**EXERCISE TASKS**
A. Condense the paragraph beginning "Well I don't want to intrude" in the passage about autism spectrum disorders below, keeping its main points.
B. Reproduce the passage about autism spectrum disorders below word for word, from "And here you" to "are an Aspie.".
── TEXT PASSAGE
Yes, you could be suffering from some highly-individual complex of OCDP, attachment disorder and depression, but the simplest explanation is that all those characteristics have one root cause.
Also, given the personal interpretations you attract (as you have listed) would tend to suggest a personal outlook that is unrelated to all these possibilities.
I'm not here to tell you that you an ASD, but in light of the above, I don't think it's a possibility that you should abandon purely because of how you feel at the moment. Because, having been prevalent throughout your life, they're hardly likely to just 'go away' of their own accord.
And here you are bumble deciding that, "Heck... I'm not really one of them... so bye." Even though you have been posting twice a day for going on three years?
Sure many people and threads here are really are all about "am I or am I not an Aspie?" And lots of discussions are about getting a diagnosis or not, or what the therapist, said or didn't say. But I believe that if you had all the money you could ever need, but went for a diagnosis to ten psychiatric diagnosticians, they would all have different dxs, and they would all want to prescribe some sort of medication, and have you come back in two weeks... "to see how you are doing." In other words, your insights into how you relate to others and the world isn't going to change if you spend money for someone to tell you if they think you are an Aspie.
Well I don't want to intrude on your territory if I do not have an ASD. Not that I mind the company of people with ASDs. Actually, in the most part I find most of you interesting and lovely to talk to. Mostly those with an ASD have a much easier communication style for me to get on with than NTs. The majority have very good spelling and grammar as well, a rare treat on the internet these days.
────
── EXERCISE DATA
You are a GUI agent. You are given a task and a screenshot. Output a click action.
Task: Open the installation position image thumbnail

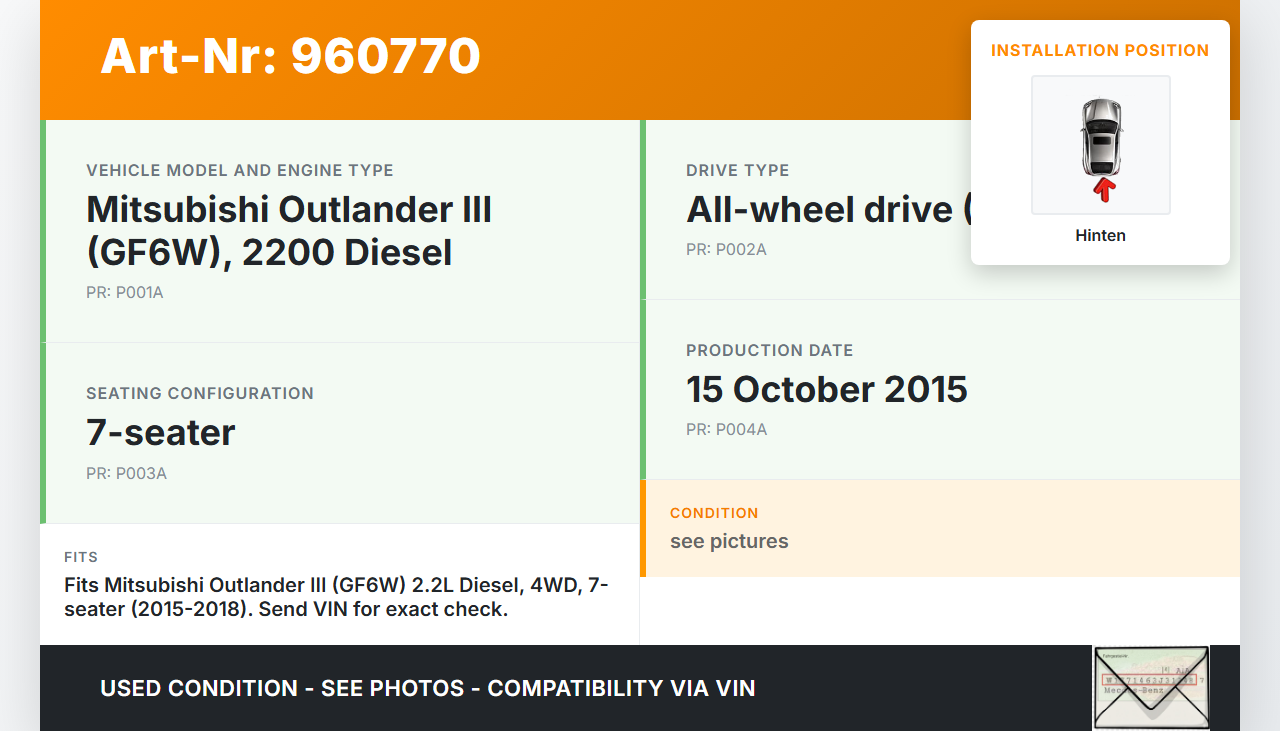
────
**RESPONSES BY ITEM NUMBER**
A. I do not want to intrude on your territory without having an ASD, though I like the company of people with ASDs. Most of you are interesting and lovely to talk to, have a communication style that is easier for me than that of NTs, and mostly write with very good spelling and grammar, which is a rare treat online today.

B.
And here you are bumble deciding that, "Heck... I'm not really one of them... so bye." Even though you have been posting twice a day for going on three years?
Sure many people and threads here are really are all about "am I or am I not an Aspie?" And lots of discussions are about getting a diagnosis or not, or what the therapist, said or didn't say. But I believe that if you had all the money you could ever need, but went for a diagnosis to ten psychiatric diagnosticians, they would all have different dxs, and they would all want to prescribe some sort of medication, and have you come back in two weeks... "to see how you are doing." In other words, your insights into how you relate to others and the world isn't going to change if you spend money for someone to tell you if they think you are an Aspie.